Similarly in December, 1730, it was resolved to lease the university's right of printing bibles and prayer-books to "Mr James & Company" for the sum of £100 per annum, an additional £5 per annum to be paid during the lifetime of Jonathan Pindar, whose formal resignation had been arranged by a grace of 28 August[98].

This arose out of an application which has a special interest in the history of printing.

About the beginning of 1730 William Fenner, a London stationer,

did bring up from Edinburgh a Scotsman named Wm Ged; who had or pretended to have found out the Art of casting, upon Plates, whole Pages of Letters ... wch 'twas thought would be of great advantage to the publick, as well as to the proprietors of the Invention.

This invention came to the notice of a type-founder named Thomas James who was so much struck by its possibilities that he was

of opinion that the Design of printing by such plates would in short time be brought to such perfection as would greatly injure if not wholly ruine the business of letter-founding, by wch he then made shift to support a large family.

Accordingly a partnership was formed between Ged, Fenner, and Thomas James. The design, it was alleged, "had at that time all imaginable appearance of Success"; Thomas James, being unable to get any help from his father ("a Clergyman then living upwds of 85 years of age, who had, upon a small Endowmt in Hampshire, brought up a numerous family"), applied to his brother John, an architect at Greenwich, for financial assistance. John James came into the partnership, paying an entrance fee of £100, and, as the invention of stereotype plates was likely to be used with most advantage for the printing of bibles and prayer-books, undertook to apply for a licence to the University of Cambridge—"the only one at that time unemploied."[99]

This application was successful and the lease was granted to Fenner on 23 April, 1731; Fenner's name was used as that of the only member of the partnership who was a stationer, and John James gave a bond for £100.

The plates were at first made in London, at a house in Bartholomew Close, but in the summer of 1732 a house was hired in Cambridge and all the materials and implements moved thither. "For ye better prosecuting the Affair," a certain James Watson was sent to Holland "as well as to hire Men, as to buy Presses" and several Dutchmen were employed in printing the nonpareil bible and the small book of common prayer by the new process.

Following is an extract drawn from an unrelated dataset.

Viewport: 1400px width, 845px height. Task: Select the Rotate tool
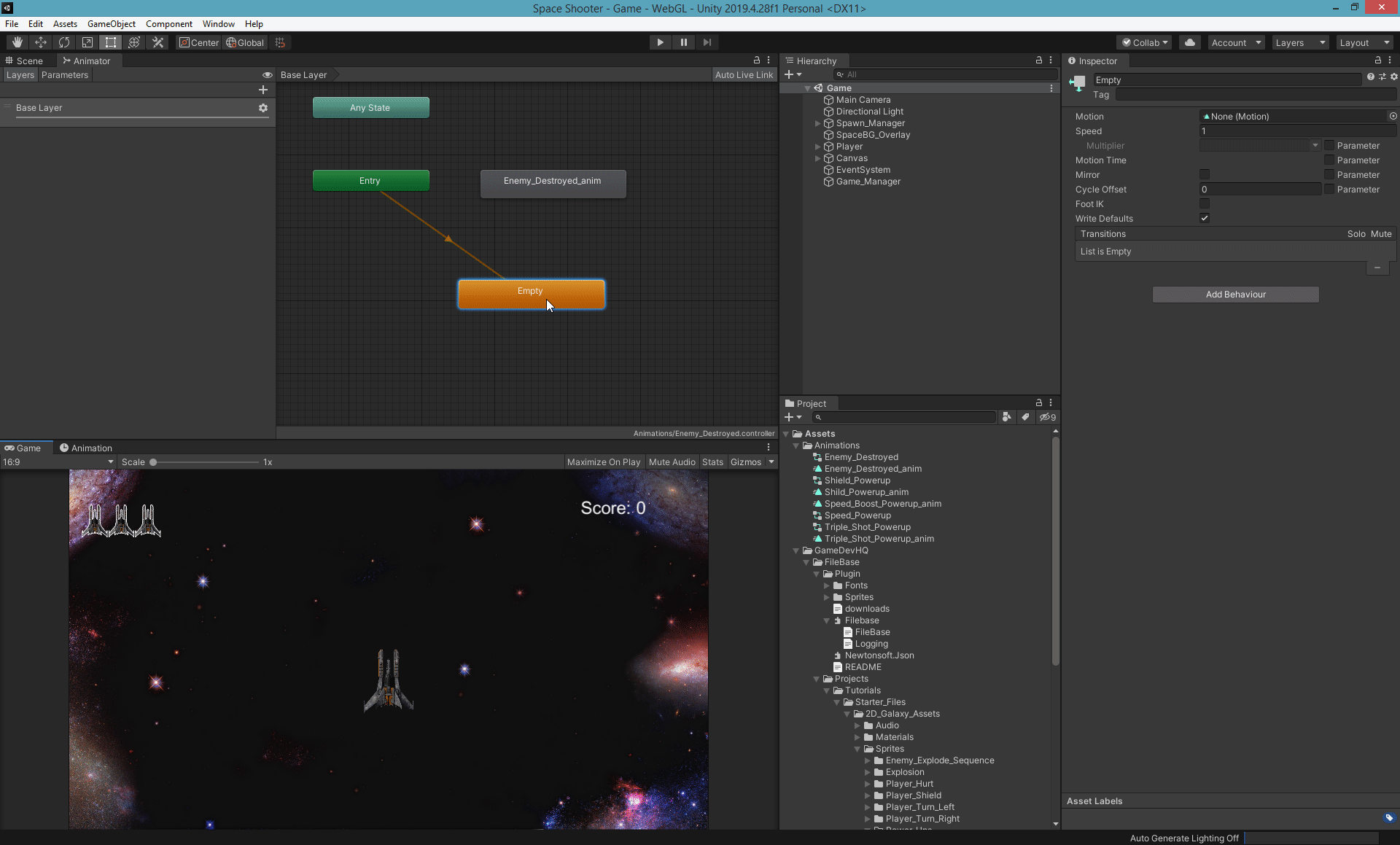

But the business did not prosper. Ged quarrelled with Fenner and "left the whole business at a stand, Secreting or taking with him several Tools and other things to which he had no Right"[100]; Baskett, the king's printer, filed a Bill in Chancery against Fenner for printing bibles; the injunction was subsequently withdrawn, but meanwhile John James was losing confidence in the scheme and growing anxious about his money; he urged Fenner to "go on with the Cambridge Patent Work in common Type Way by the Assistance of Mr Watson, and have nothing farther to do in the Plate Way." "As far as I can learn," wrote James in another letter (28 Nov. 1732), "the Booksellers all agree that the Prayer-Book that is done will by no means pass. So that to proceed farther in this Way will but run us more and more out of Pocket." Finally, Fenner died in debt in 1734; four specimens of his work in Cambridge have survived: an octavo Book of Common Prayer, Thomas Johnson's Letter to Mr Chandler, John Colbatch's Examination of the marriage treaty of Charles II, and A Collection of Poems, by the Author of A Poem on the Cambridge Ladies.